Metrics can be powerful, they help us measure, plan, and improve. But if leadership or teams start treating them as performance targets, things can quickly go wrong. Take velocity, for example. It’s a useful planning tool for forecasting how much work a team can complete in a Sprint. But when it becomes a success target, it changes behavior. Some teams, consciously or not, begin inflating story points to show progress on paper. The focus shifts from delivering value to looking good in numbers. As a result, the team’s ability to inspect and adapt, the core of Scrum, starts to fade.
Velocity isn’t bad. It becomes powerful when used as a conversation starter, not a scoreboard. For instance, a drop in velocity might highlight a technical blocker or unplanned rework. A spike in velocity could mean team collaboration improved. Inconsistent velocity may signal that too much work rolls over between Sprints. These trends help Product Owners and Scrum Masters identify areas for growth. But remember, velocity should inform decisions, not dictate them. Once it becomes a competition or a performance measure, its accuracy and value vanish.
The most effective Scrum Teams keep their eyes on outcomes, not outputs. Output means how much the team delivers, number of stories, tasks, or points completed. Outcome means what impact that work creates, improved customer satisfaction, revenue growth, or faster onboarding. Imagine two teams, Team A completes 200 story points but builds features no one uses. Team B completes 100 points but solves a major customer problem. Who’s more successful? Clearly, Team B, because their work delivered real business value. That’s the direction every Scrum Team should steer toward.
Just like kayaking through whitewater, Scrum Teams must look where they want to go. If they keep staring at rocks, in this case, vanity metrics like velocity, they’ll drift into trouble. But if they focus on the open channel customer outcomes, innovation, and continuous improvement they’ll move smoothly toward success. Scrum’s power lies in empiricism, transparency, inspection, and adaptation. When teams apply these principles to real outcomes, every sprint becomes a step toward something meaningful.

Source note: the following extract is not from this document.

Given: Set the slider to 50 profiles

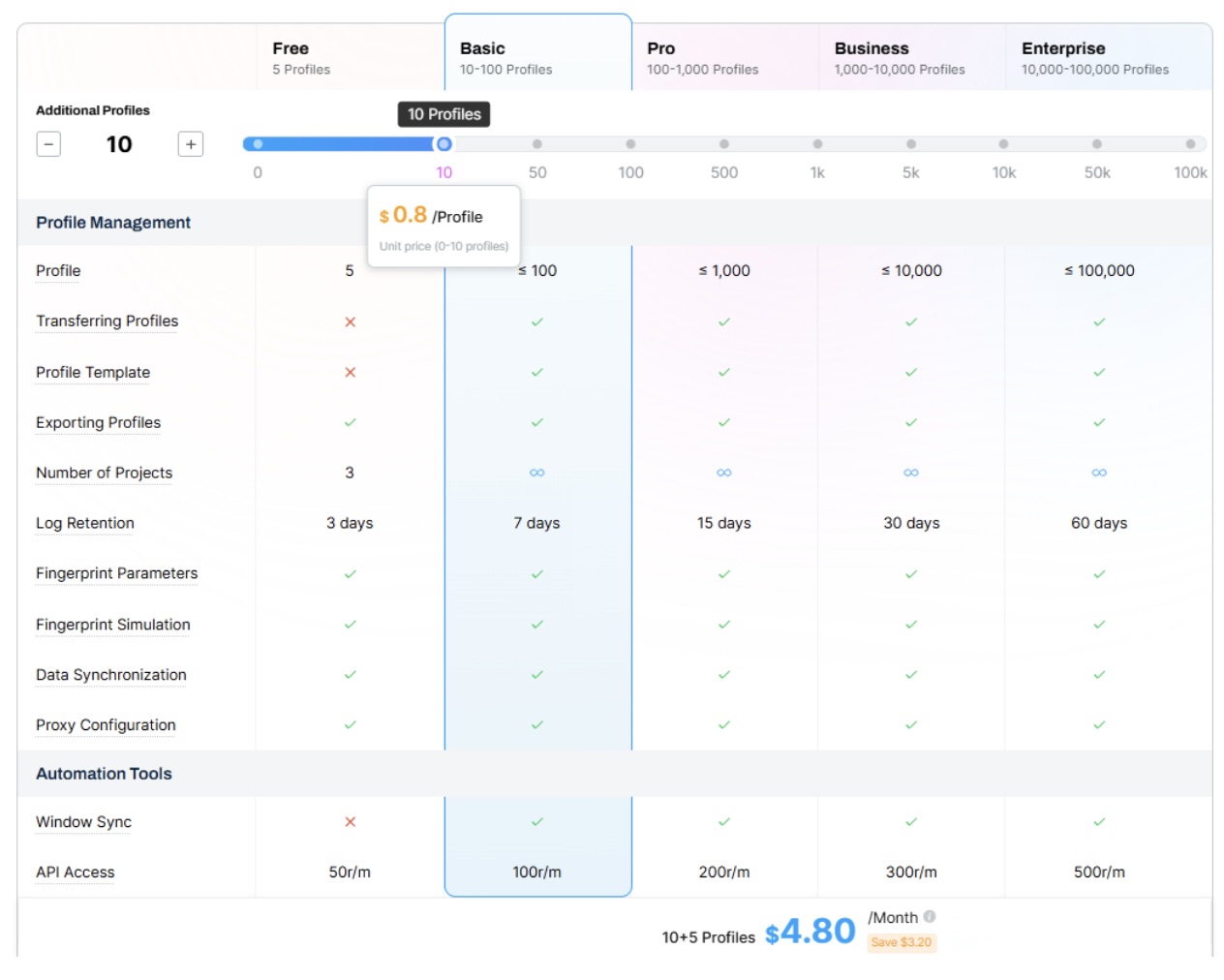Looking at the screenshot, I should [x=537, y=144].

At HelloSM, learners don’t just study Scrum, they experience it. Through practical simulations, real-world projects, and expert guidance, HelloSM trains professionals to focus on value-driven delivery, not just numbers. Whether you’re a Scrum Master, Product Owner, or Agile Coach, HelloSM helps you build the mindset to navigate change, align with business goals, and steer your team toward success. If you’re in Pune, Mumbai, or Hyderabad, and want to grow into a truly impactful Agile leader, HelloSM is the place to start your journey.
Scrum is like steering a boat in moving waters. The direction you look is where you’ll end up. If your focus is on metrics, you’ll chase numbers. If your focus is on customers, you’ll deliver value. So keep your eyes on where you want to go, toward outcomes that make an impact. Because in the end, success in Scrum isn’t about how fast you move, it’s about where you arrive.